While the challenges can be intimidating, certain promising strides are being made to engage those with lived experience at both the foundational research and clinical levels. In Canada, the “Alberta Depression Research Priority Setting Project” asked clinicians and those with lived experience about the most important unanswered questions in depression research. Top priorities delineated include “Which treatment therapy or method is more successful for long term remission or recovery?”, “What are the long-term physical implications of pharmacotherapy for treating depression?”, and “For various treatment options … what are the advantages in terms of cost, effectiveness, relapse prevention and safety?”, alongside many others [28].
These priorities contrast with priorities listed without patient consultation, such as determining how traditional antidepressants work mechanistically and identifying underlying genetic factors behind this mental health disorder [43, 44]. While these are also essential avenues of research, it is imperative that foundational scientists realign our priorities to those of the patient. Incorporating patient opinions on a wider scale, including amongst communities with cultural differences who may outline different priorities, would be invaluable in setting research priorities for the next generation of mental health research. Please refer to Kirmayer, 2001 [45] for in-depth information on potential cultural differences in the experience, response to, treatment responsiveness, and side effect profiles of depression.

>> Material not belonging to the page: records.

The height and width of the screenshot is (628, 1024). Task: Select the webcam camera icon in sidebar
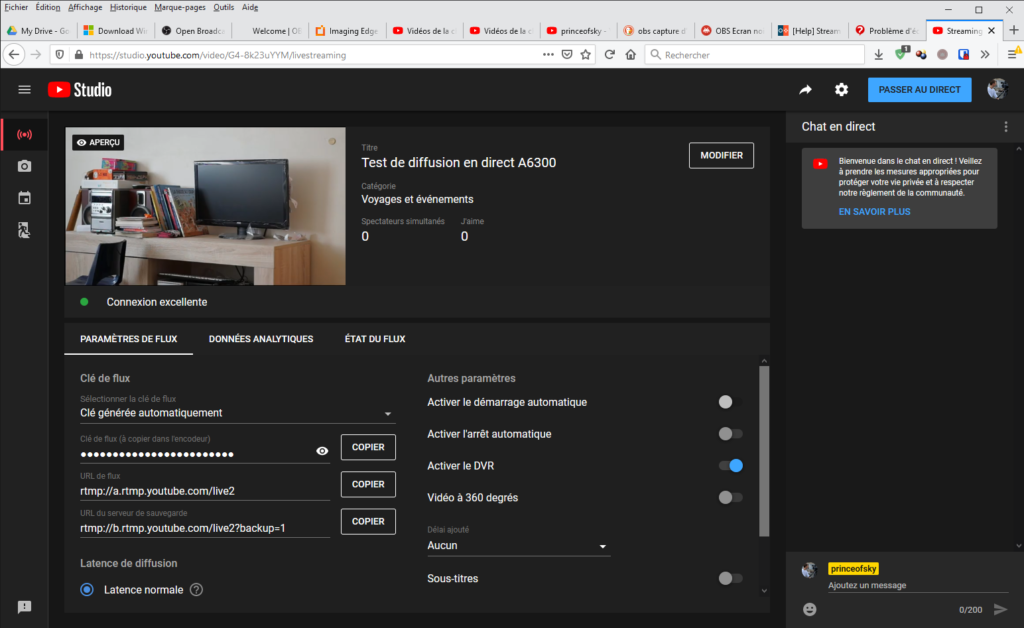[24, 166]
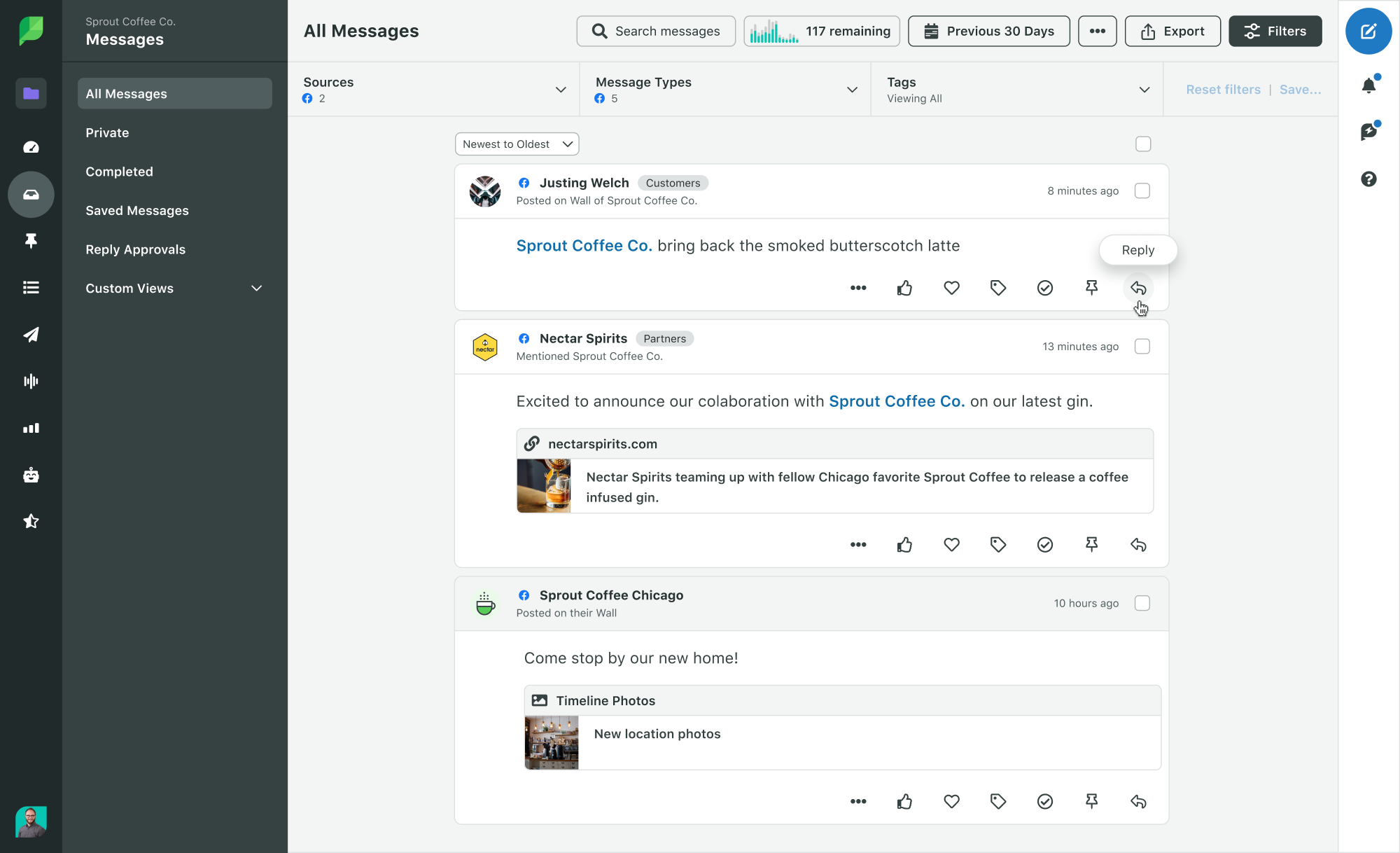Click the complete/checkmark icon on Justing Welch post
Image resolution: width=1400 pixels, height=853 pixels.
pos(1045,287)
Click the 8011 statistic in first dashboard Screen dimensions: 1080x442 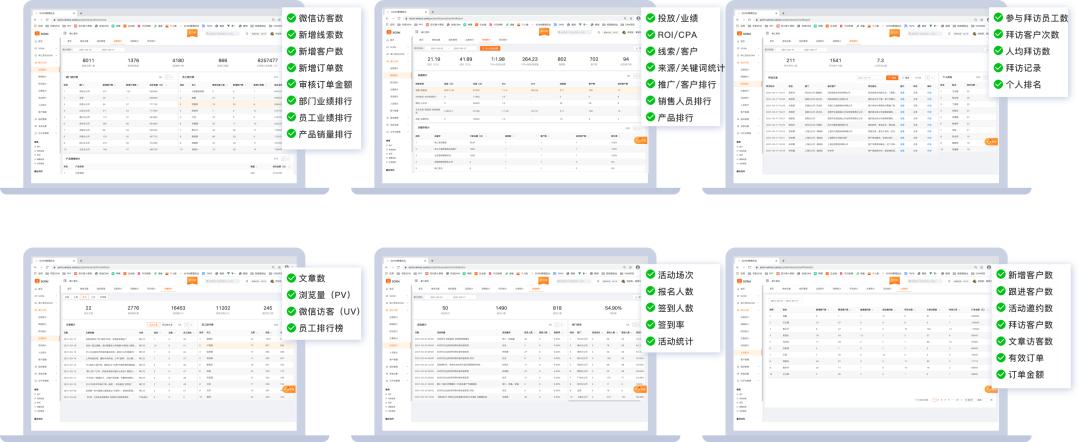[88, 61]
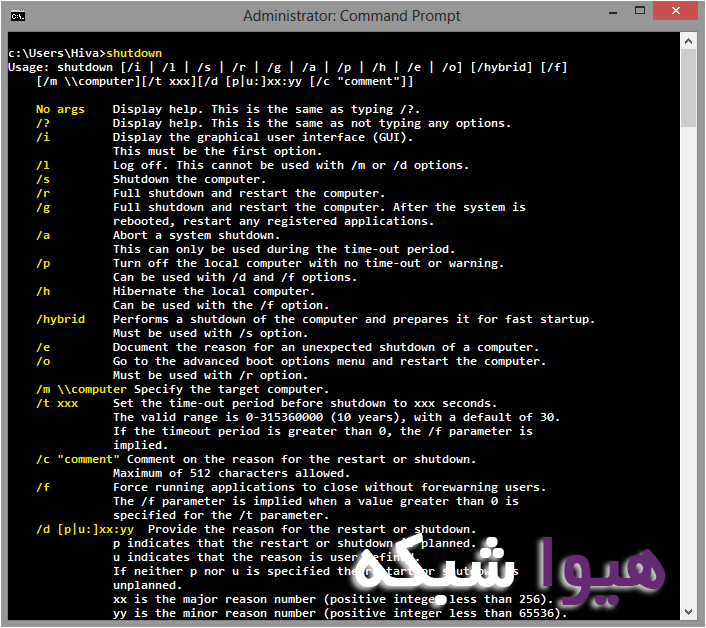Click the 'Abort a system shutdown' description
The height and width of the screenshot is (628, 706).
tap(196, 235)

The lack of patient engagement in laboratory-based foundational research is evident. While clinicians have begun to create opportunities for patients to collaborate on their treatment plans and decision-making, PWLE are often left out of the beginning steps of mental health research. This, alongside the larger gaps in translation of terminology and understanding of scientific concepts, discourages participation in POR. This solidifies the need for a framework of engagement of PWLE in foundational research.